The main theses from the interview with the new KNRTU-KAI vice-rector for development

I came to Kazan more than six years ago to create a new university, «Innopolis». I was pleasantly surprised by the quality of life in the city. Already in Kazan I got married, I had a child, I enjoyed living here. Kazan is incomparably more comfortable for life than Moscow. Especially for living with little children.

In the short term, we have already changed our work with Olympiad participants - those guys who enter the university out of competition, according to the results at Olympiads. We have established work with those who have already entered KAI, and we hope that this will bring us noticeable results both in the number of those students who will come to the university and in the quality of work with those who have already come, because these guys are talented. They have great potential. I think it’s right to make every effort to reveal their potential in KAI, to make it so interesting for them, to make them striving to stay here, so that they feel themselves in KAI necessary, important and just feel at home.

In the long term, we, of course, are striving for high position in world rankings. KAI is the top university, nevertheless in international rankings, it is not yet sufficiently represented. And this is what is needed to change, in case of KAI’s great opportunities for that. And our task is not only to show the maximum potential of the university, but also to reflect this potential in indicators that are understandable to the international community.
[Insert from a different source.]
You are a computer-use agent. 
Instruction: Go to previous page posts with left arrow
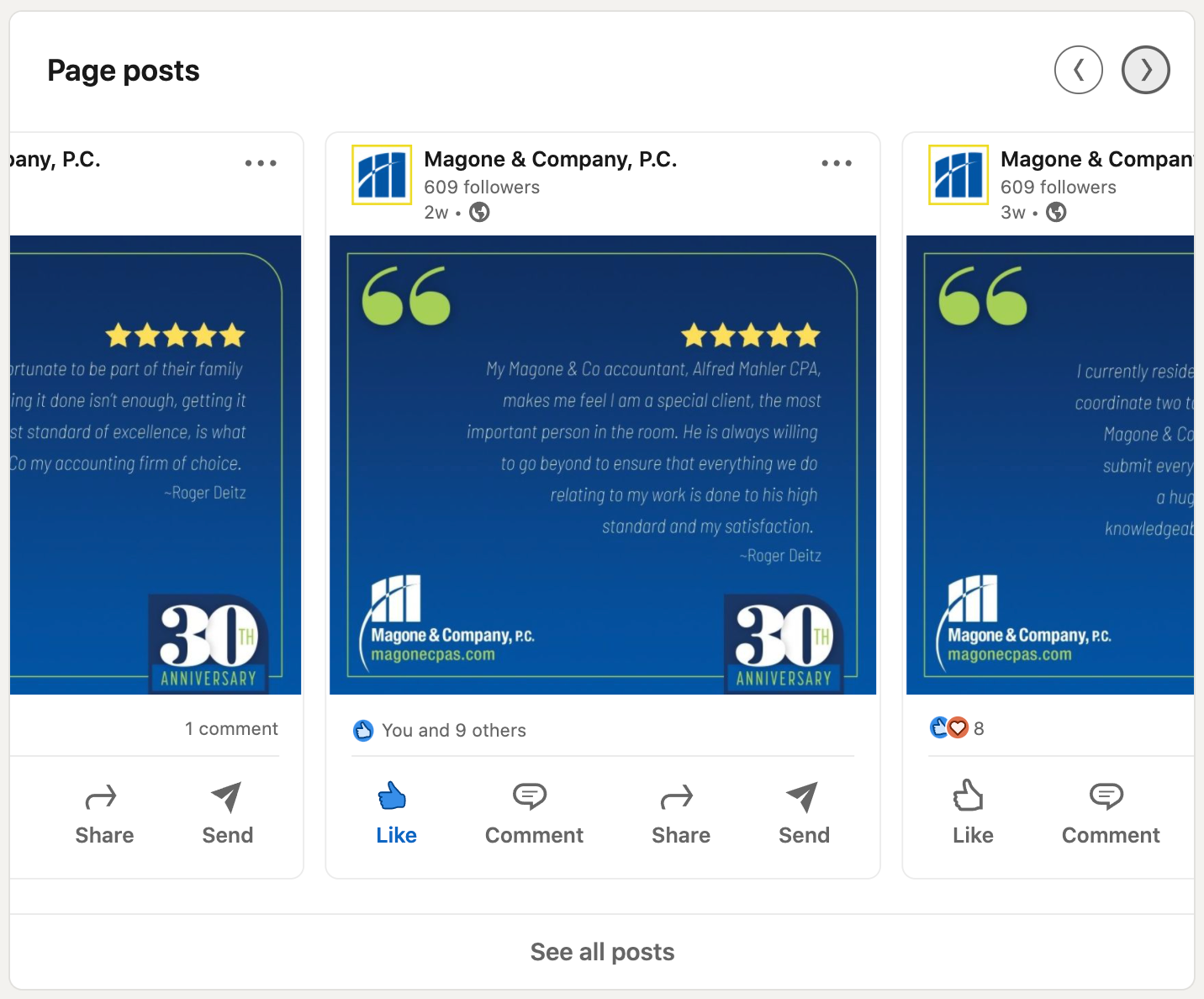coord(1078,70)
Double-diplomas programs with German universities are a good example of how students get accept for, perhaps, the best elements of Russian and German education, get both diplomas recognizable in our country and in Germany. At KAI this programs concern only magistracy, cause it is the most flexible system of currently existing ones. But it would also be interesting to build a bachelor’s system that would be a hybrid.

I taught hydrodynamics and, probably, if we have an English-language program (cause I was teaching in English), I’d gladly return to teaching either an introduction to hydrodynamics or teaching hydroacoustics. Another discipline I could teach is about how professors should be taught.

For KAI students, I wish to preserve and cultivate this particular identity that KAI has. This is very important and very valuable. KAI graduates and students are really different - in the good sense of the word. And it’s very important that they remember this and be proud of it.